Diabetes drug metformin could help treat lung disease

Diabetes drug metformin could help treat lung disease

For the first time, researchers show that lung fibrosis can be reversed using diabetes drug metformin that targets cell metabolism.

The finding is important because despite previous research has shown the pathological mechanisms of persistent fibrosis, there is no effective treatment.

Pulmonary fibrosis can develop after lung injuries like infections, radiation or chemotherapy, or it can have an unknown cause, as in idiopathic pulmonary fibrosis, or IPF.

IPF is a progressive, and ultimately fatal, lung disorder that strikes more than 150,000 patients a year in the United States and more than 5 million worldwide.

In experiments using lung tissues from patients with IPF, mouse lung fibroblasts and a murine model of lung fibrosis, the team showed the reversal of lung fibrosis and the underlying cellular mechanisms.

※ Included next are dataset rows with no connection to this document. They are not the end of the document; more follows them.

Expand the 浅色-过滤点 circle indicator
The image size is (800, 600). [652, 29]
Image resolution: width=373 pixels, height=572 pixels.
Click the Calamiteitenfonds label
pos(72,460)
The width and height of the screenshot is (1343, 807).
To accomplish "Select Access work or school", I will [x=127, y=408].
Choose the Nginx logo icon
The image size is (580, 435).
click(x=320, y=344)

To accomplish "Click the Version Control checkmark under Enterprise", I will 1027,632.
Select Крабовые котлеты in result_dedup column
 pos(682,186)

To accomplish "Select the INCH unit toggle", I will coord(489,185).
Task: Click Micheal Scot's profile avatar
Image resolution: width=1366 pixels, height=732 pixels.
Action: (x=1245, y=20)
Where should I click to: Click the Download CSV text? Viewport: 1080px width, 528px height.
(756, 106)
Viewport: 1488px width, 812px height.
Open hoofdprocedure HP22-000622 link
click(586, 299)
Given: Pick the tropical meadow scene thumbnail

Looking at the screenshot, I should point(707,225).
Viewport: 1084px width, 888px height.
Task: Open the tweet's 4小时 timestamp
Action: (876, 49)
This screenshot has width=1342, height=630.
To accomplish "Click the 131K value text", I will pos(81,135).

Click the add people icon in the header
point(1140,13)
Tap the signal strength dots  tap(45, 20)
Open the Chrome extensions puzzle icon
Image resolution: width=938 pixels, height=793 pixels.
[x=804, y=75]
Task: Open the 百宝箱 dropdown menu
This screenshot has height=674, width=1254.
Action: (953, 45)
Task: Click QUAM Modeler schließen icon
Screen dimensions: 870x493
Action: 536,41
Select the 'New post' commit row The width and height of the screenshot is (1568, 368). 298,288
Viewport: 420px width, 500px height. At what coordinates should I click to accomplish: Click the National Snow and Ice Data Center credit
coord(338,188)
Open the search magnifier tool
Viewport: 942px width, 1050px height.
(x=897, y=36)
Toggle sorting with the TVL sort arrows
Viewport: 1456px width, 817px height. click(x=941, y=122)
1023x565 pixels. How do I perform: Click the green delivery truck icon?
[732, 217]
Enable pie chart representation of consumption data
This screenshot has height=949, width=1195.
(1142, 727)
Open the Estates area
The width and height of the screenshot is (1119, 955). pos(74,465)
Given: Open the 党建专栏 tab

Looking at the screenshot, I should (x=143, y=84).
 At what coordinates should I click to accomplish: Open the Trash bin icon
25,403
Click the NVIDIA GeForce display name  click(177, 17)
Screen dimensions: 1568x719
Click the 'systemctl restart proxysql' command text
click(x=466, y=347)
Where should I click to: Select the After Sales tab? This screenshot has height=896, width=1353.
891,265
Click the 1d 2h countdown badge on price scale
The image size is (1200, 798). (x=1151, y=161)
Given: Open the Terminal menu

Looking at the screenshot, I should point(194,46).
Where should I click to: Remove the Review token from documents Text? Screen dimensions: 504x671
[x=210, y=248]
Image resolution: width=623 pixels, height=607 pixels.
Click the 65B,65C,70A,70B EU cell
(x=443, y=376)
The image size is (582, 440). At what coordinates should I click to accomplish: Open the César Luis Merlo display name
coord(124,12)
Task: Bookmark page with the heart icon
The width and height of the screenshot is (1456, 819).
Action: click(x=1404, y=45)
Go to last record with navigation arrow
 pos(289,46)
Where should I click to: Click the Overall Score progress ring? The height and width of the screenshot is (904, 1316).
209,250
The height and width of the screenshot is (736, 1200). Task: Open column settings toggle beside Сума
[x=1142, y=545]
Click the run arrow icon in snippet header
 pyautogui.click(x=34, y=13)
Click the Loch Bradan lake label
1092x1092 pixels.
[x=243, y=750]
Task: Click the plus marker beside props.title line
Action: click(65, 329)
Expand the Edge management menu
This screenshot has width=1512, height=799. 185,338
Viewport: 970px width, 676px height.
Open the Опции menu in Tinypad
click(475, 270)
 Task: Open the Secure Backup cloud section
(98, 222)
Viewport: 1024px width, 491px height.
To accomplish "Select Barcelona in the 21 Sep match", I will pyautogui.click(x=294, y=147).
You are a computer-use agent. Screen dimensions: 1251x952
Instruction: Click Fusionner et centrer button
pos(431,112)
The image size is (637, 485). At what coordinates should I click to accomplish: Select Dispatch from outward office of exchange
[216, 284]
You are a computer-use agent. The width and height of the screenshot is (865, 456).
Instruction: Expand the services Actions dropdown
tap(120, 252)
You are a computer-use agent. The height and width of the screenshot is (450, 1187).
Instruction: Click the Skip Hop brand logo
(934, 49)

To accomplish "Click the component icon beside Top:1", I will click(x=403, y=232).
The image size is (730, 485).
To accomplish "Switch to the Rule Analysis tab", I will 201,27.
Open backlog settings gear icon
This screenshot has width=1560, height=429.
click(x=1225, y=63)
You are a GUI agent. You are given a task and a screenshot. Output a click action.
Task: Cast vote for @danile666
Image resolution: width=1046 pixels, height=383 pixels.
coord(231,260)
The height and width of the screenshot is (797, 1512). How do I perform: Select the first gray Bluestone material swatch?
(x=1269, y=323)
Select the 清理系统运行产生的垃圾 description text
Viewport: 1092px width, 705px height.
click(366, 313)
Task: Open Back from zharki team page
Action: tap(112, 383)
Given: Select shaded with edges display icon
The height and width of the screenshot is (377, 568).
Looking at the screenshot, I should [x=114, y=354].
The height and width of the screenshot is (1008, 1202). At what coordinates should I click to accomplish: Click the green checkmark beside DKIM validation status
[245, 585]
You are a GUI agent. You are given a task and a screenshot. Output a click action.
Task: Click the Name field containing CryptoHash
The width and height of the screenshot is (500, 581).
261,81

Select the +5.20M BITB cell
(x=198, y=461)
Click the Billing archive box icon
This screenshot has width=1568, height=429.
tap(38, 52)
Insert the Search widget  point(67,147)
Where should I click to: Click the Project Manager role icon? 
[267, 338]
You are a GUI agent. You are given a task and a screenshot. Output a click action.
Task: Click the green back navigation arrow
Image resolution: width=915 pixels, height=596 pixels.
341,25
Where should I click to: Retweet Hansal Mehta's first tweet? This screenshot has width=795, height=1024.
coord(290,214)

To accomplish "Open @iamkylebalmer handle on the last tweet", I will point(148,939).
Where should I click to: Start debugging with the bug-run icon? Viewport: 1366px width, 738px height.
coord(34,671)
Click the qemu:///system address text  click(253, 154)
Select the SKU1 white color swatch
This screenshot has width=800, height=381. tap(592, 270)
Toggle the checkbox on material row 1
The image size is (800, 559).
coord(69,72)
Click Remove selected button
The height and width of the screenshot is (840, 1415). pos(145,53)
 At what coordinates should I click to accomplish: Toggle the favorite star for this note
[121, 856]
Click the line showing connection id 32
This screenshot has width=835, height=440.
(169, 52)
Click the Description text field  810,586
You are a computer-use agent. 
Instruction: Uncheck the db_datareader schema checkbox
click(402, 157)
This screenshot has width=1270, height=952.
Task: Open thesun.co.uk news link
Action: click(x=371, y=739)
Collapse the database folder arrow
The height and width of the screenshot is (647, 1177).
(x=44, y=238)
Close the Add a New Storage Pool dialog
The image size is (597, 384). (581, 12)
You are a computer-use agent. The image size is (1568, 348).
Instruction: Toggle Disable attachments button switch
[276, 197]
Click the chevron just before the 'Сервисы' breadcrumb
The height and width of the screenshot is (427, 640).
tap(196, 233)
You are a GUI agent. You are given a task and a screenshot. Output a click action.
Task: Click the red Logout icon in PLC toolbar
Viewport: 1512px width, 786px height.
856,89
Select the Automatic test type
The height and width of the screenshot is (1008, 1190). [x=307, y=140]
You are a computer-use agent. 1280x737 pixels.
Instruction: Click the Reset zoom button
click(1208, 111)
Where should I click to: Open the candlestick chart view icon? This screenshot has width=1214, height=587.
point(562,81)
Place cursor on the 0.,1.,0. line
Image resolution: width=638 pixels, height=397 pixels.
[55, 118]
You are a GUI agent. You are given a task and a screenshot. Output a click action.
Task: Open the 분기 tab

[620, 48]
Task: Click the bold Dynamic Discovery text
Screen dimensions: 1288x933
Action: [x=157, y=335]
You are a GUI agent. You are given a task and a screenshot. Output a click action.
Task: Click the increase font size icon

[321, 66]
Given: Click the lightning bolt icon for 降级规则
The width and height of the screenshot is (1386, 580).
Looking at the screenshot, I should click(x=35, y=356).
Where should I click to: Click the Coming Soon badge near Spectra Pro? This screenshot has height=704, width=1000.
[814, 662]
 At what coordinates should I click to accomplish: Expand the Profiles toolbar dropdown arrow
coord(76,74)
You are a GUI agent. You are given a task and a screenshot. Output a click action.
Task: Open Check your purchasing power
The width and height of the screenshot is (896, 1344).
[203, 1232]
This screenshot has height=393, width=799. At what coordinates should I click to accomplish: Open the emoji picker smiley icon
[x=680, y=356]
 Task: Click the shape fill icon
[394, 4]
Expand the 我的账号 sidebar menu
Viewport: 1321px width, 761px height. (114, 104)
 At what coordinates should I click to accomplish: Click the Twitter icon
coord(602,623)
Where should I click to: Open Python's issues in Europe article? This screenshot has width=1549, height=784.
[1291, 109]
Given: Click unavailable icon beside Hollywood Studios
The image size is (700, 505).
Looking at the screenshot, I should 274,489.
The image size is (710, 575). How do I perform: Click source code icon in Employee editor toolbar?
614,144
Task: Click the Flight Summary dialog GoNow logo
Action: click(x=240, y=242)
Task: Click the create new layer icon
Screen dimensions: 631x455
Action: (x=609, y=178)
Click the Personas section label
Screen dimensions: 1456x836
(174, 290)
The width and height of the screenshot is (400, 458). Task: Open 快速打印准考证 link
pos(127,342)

Interestingly, the drug that reverses lung fibrosis is metformin, which is a safe and widely used agent for non-insulin-dependent diabetes.

In the study, the team focused on AMP-activated protein kinase (AMPK), an enzyme that senses energy state in the cell and regulates metabolism.

They found that AMPK activity was lower in myofibroblast cells within fibrotic regions of human lung tissue from IPF patients.

Myofibroblasts deposit extracellular collagen fiber as part of the fibrosis process.

These myofibroblasts were metabolically active and were resistant to the programmed cell death called apoptosis.

It is a natural process that removes more than 50 billion damaged or aged cells in adults each day.

Activation of AMPK in myofibroblasts from lungs of humans with IPF, using the drug metformin or another activator called AICAR, led to lower fibrotic activity.

AMPK activation also enhanced the production of new mitochondria, the organelles in cells that produce energy, in the myofibroblasts, and it normalized the cells’ sensitivity to apoptosis.

The research team found metformin treatment on mice, starting three weeks after lung injury and continuing for five weeks, accelerated the recovery.

The team said their findings provide proof-of-concept that activation of AMPK by metformin or other pharmacologic agents that activate these pro-resolution pathways may be a useful therapeutic strategy for progressive fibrotic disorders.

The study is published in the journal Nature Medicine.